Sunday, October 19, 2008

My Father Always Said, Fittings, and The Ashes of August

I related to each of these memoirs in different ways. Because I'm Jewish, the one that affected me most was "My Father Always Said." I've known holocaust survivors and children of survivors, so I read this memoir as another testimony to the horror of what happened then. On a more personal level, my father died when I was very young. I experienced the ritual of going to visit his grave, and pay respect to his memory,until my mom died. She always insisted that I find a stone and place it on top of his tombstone. I never knew why. I just did what my mom told me to do. I was moved by Schwartz's interpretation of the stones placed atop tombstones in a Jewish cemetery. It made me want to go to visit my parents graves, and it made me think about all those who perished in the holocaust -- and the way those who survived embraced life.

My uncle died of Alzheimer's disease. The last time I saw him, he thought I was my mother, his sister, so "Fittings," also personally affected me. I liked the way the author made something so tragic more accessible by using humor.

"The Ashes of August" brought back to mind a few trips west I've had -- the heat, the dryness, the awesome beauty, the people, as rugged as the landscape and as fragile.

Sunday, October 5, 2008

"Independence Day..."

I've always been so focussed on the racism in this piece that I never noticed that the mom in the piece wasn't acting very momlike ...Maybe all the emphasis on the narrator's age, only 12 years old, was also meant to make us think about how maturity is not just measured in years. The mom may have been older, but maybe she wasn't acting so maturely... Anyway, Jillian's post made me think about that and the memoir in a slightly different way than I have in the past.

Someone else in class ... can't remember who it was... commented on how surprised she was that anyone would move to Alaska, a place she thought of as so "boring" in comparison to California. That struck me... because in the piece, it turns out Alaska isn't much different from California. The family lived in a dangerous neighborhood, riddled with violence... but if a reader doesn't know about that neighborhood, then I suppose she wouldn't understand why anyone would want to get away from it.

Another thing I thought about this time I read this memoir was the significance of the title: "Independence Day ...." The narrator is a twelve year old and twelve year olds are always struggling to assert their autonomy, their independence. They think of themselves as "grown up." This is a kind of "coming of age story," in that the narrator is forced to grow up because of the racism she confronts.

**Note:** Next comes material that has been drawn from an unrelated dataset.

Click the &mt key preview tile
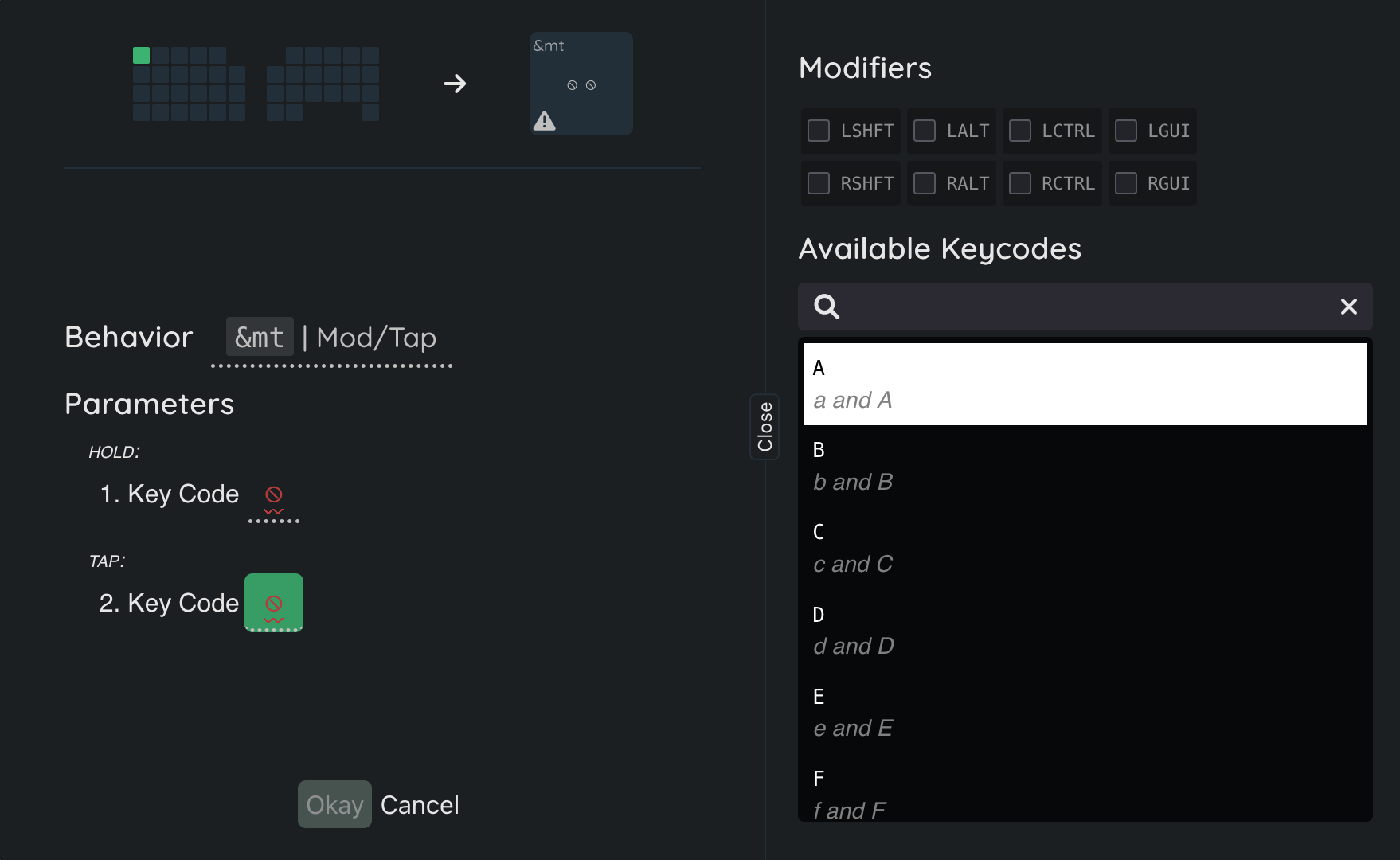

Wednesday, September 24, 2008

"Teacher Training"

I never thought about how a teacher's training begins the moment one steps into a classroom for the first time. I thought about the "lessons" I've learned from my teachers over the years. Miss Moynihan, my Latin teacher. She made her students stand to recite their conjugations and declensions. If someone made a mistake, they couldn't sit down. I remember some days by the end of the period, everyone -- but Miss Moynihan -- was standing. I learned to push myself in Miss Moynihan's class -- and I learned I could master anything I set my mind on mastering. I learned teachers can push students ... maybe should push students ... set the bar high...Miss Moynihan expected greatness from her students...I suppose some students hated Miss Moynihan and were "crushed" by the rigor of her classroom, but hers was a classroom where I flourished. Of course, I'm not Miss Moynihan, and it's not my style to make students stand to recite, but I do try to have high expectations for my students -- to push them to achieve greatness, the way Miss Moynihan pushed me.

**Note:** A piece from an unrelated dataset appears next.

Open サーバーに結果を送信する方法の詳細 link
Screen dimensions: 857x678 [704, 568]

Sunday, September 14, 2008

The Things They Carried

The first time I read this book was shortly after it was published and I was still recovering from what had happened during the Viet Nam war. I was so sure our country would never get embroiled in another war like that one, but when the fatalities and atrocities of the Iraq war started to mount -- and the revelations about how our government had lied to us and the world to justify pushing us into the war -- I was reminded of this book -- and I reread it, and have reread it again and again over the last few years. I think of the vets who've been in my classes recently and their stories of the things they've carried home from the Iraq war. And I know Tim O'Brien told the "truth" in this book, and I want to tell him that he succeeded: he did make the dead come alive through his writing. And I won't forget them.

Tuesday, September 9, 2008

Blogging

Before this semester, I've never had my own blog, but for the past couple of years, I've been reading the blogs of friends of mine who are Peace Corps volunteers in South Africa, and also the blog of a friend volunteering on a kibbutz in Israel where he's been learning how to build self-sustaining ecosystems.

I couldn't believe how easy it was to set up a blog, but I must confess I'm a little ashamed of how plain my blog looks. I'll have to go in a edit the layout, so my blog looks a little jazzier.

I have published several memoirs, and I'm always working on writing memoirs, and reading published memoirs. This sumer I read about 15 memoirs. The best one, The Glass Castle by Jeanette Walls, -- and the one I recommend to everyone -- was recommended to me my a former English 192 student of mine.

I look forward to reading and writing memoirs with you this semester.